年金の繰り下げ受給はお得?

 国民年金(老齢基礎年金)は原則として65歳から受給するのだが、これより早く貰ったり、当面要らないからといって遅く貰ったりすることができる。65歳より若くして貰いはじめれば、年間の受給額が所定の額より少なくなり、65歳より遅く貰いはじめれば多くなる。

 後者の場合、たとえば5年間我慢して70歳になってから貰いはじめると、年間の受給額はなんと4割強増加する。これは、無視できない増加率である。

 国民年金の場合、40年間支払って満額を受給すると現在では年間約80万円となる。これが4割増えるのだ。額にして三十万強。毎月3万円ほど増える。これは捨て置けない。

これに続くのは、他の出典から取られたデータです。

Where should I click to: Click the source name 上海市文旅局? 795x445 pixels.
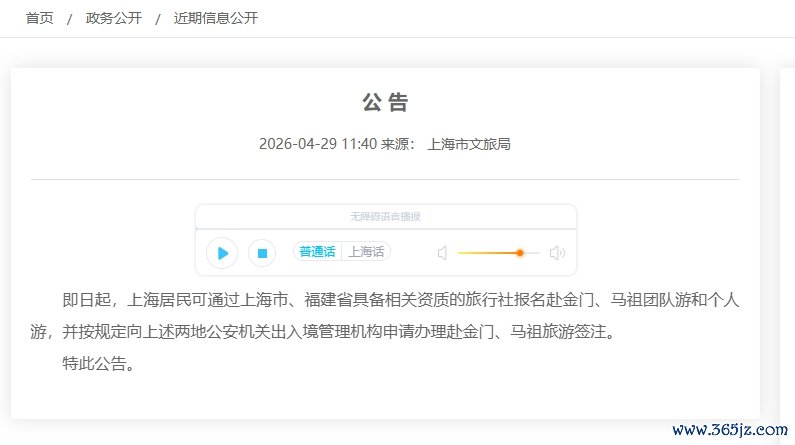point(469,144)
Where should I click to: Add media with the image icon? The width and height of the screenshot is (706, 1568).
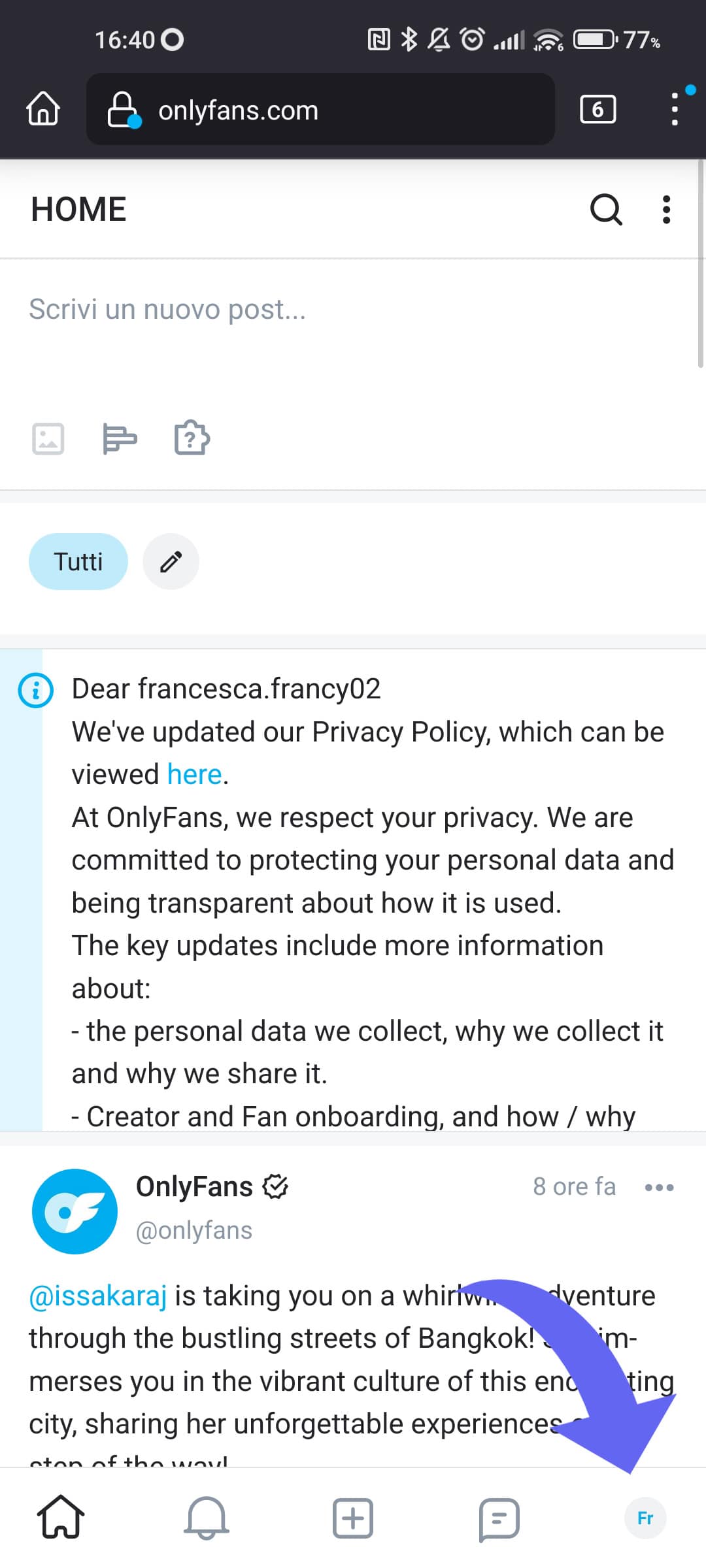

 はたして、70歳まで我慢できるか? 〝無理〟とあきらめたとき、ちょっとしたことに気がついた。

 確かに受給開始を繰り下げると、1年遅らせる毎に8.4%も年間の受給額が増加する。5年遅らせれば42%である。

 が、忘れてはいけないことがある。繰り下げない場合は60歳から受給していることを忘れてはいけない。満額約80万円を受給する場合、70歳までの5年間に4百万円受給することになる。どっちが得かよーく考えてみよう。

 受給額を積算してみると、65歳から受給した場合の積算額を、70歳受給開始の積算額が越えるのはなんと、81歳になってから。81歳以上生きれば得をする。長生きすればするほど得をする。が、80歳より前に死んでしまえば損をすることになる。80歳以上長生きできるかどうか。これはかけであり、リスクである。

 ところで、そのお得となる金額。81歳で3万円である。うーん、思ったほど大きくはない。リスクを冒すほどの額ではなさそう。もう少し長生きして85歳になれば137万円である。これならリスクに見合うかも。

 なかには、単純に4割も増えると思って、生涯受給額のことは考えずに繰り下げるひとも少なくはないような気がする。まあ、繰り下げても生活できる人はそうしていただき、一刻も早くお亡くなりいただくのが年金予算上好ましいのだが……。

 でも、そういう人に限って長生きし(金持ちは医療にも金を使えるので長生きする根拠はある)、結局のところ得をする。世の中、金持ちはますます得をする仕組みになっているようだ。

 さいごはまた、ひがみになってしまった。